» Text shown:
□ □ □
- Allegiance: United Kingdom
- Branch: British Army
- Rank: Lieutenant General
- Commands: 4 Military Intelligence Battalion 1 Intelligence, Surveillance and Reconnaissance Brigade Defence Intelligence
- Conflicts: Afghanistan War
- Awards: Officer of the Order of the British Empire

= Matthew Jones (British Army officer) =

British Army officer

Lieutenant General Matthew Howard Jones is a senior British Army officer, who has been Chief of Defence Intelligence since June 2026.

==Military career==
Jones was commissioned into the Intelligence Corps in 1998. He became commanding officer of 4 Military Intelligence Battalion in 2015, Chief of Staff of HQ Force Troops Command in August 2017 and Chief of Staff of 6th (UK) Division in 2019. He went on to be commander of 1 Intelligence, Surveillance and Reconnaissance Brigade in July 2020, Head of Military Strategy and Plans at the Ministry of Defence in December 2021 and Director Intelligence, Surveillance and Reconnaissance at Defence Intelligence in August 2023.
□ □ □
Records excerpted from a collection
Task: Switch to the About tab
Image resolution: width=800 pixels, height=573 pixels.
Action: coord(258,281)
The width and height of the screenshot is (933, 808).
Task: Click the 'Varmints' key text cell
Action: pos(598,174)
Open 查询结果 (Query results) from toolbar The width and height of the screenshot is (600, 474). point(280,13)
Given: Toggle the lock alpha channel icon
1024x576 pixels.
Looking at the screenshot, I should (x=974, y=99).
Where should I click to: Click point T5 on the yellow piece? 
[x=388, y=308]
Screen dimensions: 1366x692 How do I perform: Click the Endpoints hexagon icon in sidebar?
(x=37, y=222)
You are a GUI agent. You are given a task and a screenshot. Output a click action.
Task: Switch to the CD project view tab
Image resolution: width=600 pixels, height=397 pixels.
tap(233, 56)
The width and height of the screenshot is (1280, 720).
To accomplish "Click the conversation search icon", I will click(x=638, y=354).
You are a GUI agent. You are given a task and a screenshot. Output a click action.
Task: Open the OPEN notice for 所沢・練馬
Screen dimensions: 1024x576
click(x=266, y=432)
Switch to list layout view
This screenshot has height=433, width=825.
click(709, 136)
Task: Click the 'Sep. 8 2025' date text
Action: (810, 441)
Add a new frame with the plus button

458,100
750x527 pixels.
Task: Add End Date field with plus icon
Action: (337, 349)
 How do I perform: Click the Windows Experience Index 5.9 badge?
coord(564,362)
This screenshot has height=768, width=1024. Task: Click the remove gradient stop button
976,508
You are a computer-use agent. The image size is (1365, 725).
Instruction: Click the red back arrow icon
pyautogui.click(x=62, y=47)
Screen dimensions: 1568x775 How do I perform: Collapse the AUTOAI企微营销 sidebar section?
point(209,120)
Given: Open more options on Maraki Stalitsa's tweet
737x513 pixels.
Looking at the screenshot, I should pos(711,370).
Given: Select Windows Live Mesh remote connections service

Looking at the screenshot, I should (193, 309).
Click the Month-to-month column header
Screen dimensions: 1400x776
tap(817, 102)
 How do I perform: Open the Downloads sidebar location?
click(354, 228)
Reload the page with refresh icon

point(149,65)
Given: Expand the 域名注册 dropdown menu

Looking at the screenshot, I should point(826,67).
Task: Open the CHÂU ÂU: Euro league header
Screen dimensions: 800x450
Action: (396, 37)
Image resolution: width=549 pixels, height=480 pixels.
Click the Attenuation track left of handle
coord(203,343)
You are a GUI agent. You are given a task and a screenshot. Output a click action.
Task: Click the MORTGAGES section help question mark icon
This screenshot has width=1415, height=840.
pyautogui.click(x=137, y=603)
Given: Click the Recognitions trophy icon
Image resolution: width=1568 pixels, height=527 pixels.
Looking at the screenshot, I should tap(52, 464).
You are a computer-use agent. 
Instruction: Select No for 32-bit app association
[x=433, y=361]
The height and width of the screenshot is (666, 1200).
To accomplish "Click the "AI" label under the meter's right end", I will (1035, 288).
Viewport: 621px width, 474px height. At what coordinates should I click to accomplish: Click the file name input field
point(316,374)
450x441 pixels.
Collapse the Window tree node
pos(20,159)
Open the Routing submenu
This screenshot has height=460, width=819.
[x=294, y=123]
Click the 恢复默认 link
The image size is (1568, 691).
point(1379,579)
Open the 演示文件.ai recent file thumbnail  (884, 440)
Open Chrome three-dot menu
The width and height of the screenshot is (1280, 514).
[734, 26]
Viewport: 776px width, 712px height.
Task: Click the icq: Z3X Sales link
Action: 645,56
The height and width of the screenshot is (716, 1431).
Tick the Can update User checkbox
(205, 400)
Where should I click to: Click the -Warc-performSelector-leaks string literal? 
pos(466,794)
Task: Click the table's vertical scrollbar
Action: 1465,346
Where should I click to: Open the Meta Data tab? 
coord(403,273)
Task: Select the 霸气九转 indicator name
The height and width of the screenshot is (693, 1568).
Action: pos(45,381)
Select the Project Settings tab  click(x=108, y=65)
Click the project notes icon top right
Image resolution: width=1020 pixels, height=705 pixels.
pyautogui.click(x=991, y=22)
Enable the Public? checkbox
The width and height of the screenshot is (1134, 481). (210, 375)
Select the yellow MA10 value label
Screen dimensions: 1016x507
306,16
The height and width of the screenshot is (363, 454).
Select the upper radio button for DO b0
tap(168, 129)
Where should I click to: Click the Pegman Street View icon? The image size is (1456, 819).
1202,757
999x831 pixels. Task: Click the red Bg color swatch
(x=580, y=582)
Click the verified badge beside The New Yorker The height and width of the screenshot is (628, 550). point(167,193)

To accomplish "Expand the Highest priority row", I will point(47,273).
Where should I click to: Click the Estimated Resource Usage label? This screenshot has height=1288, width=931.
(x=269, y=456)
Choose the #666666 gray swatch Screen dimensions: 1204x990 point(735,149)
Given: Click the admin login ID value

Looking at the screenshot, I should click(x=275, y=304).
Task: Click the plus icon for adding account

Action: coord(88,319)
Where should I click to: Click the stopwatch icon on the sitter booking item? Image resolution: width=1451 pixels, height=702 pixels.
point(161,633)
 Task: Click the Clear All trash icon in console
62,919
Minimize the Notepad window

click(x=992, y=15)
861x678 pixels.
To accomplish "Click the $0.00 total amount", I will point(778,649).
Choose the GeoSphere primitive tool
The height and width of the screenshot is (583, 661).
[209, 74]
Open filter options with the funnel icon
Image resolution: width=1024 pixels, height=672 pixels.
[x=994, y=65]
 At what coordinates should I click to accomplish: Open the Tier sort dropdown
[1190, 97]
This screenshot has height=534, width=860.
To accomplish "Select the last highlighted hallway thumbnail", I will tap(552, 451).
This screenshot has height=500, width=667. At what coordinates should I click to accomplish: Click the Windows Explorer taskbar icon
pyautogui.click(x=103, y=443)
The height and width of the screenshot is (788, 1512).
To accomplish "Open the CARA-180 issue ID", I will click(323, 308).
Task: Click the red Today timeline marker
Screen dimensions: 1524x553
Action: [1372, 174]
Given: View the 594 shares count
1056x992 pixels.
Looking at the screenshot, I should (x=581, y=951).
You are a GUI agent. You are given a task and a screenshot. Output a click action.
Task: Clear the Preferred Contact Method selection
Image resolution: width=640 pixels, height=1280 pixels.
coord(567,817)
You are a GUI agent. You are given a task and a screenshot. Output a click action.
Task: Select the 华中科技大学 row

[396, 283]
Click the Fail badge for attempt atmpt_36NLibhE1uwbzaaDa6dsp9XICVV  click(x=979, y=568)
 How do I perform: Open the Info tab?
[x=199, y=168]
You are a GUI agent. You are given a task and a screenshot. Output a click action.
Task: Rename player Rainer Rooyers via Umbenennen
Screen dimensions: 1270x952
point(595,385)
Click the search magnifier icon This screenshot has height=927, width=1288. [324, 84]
□ □ □
» Stated problem 1:
According to the biography, in what year did Jones become commanding officer of 4 Military Intelligence Battalion?
» Stated problem 2:
Please rewrite the entries between the lines holding "Click the project notes icon top right" and "point(161,633)", inclusive, with "icon" changed to "symbol" and everything else unchanged.

» Final answer 1:
In 2015.

» Final answer 2:
Click the project notes symbol top right
Image resolution: width=1020 pixels, height=705 pixels.
pyautogui.click(x=991, y=22)
Enable the Public? checkbox
The width and height of the screenshot is (1134, 481). (210, 375)
Select the yellow MA10 value label
Screen dimensions: 1016x507
306,16
The height and width of the screenshot is (363, 454).
Select the upper radio button for DO b0
tap(168, 129)
Where should I click to: Click the Pegman Street View symbol? The image size is (1456, 819).
1202,757
999x831 pixels. Task: Click the red Bg color swatch
(x=580, y=582)
Click the verified badge beside The New Yorker The height and width of the screenshot is (628, 550). point(167,193)

To accomplish "Expand the Highest priority row", I will point(47,273).
Where should I click to: Click the Estimated Resource Usage label? This screenshot has height=1288, width=931.
(x=269, y=456)
Choose the #666666 gray swatch Screen dimensions: 1204x990 point(735,149)
Given: Click the admin login ID value

Looking at the screenshot, I should click(x=275, y=304).
Task: Click the plus symbol for adding account

Action: coord(88,319)
Where should I click to: Click the stopwatch symbol on the sitter booking item? Image resolution: width=1451 pixels, height=702 pixels.
point(161,633)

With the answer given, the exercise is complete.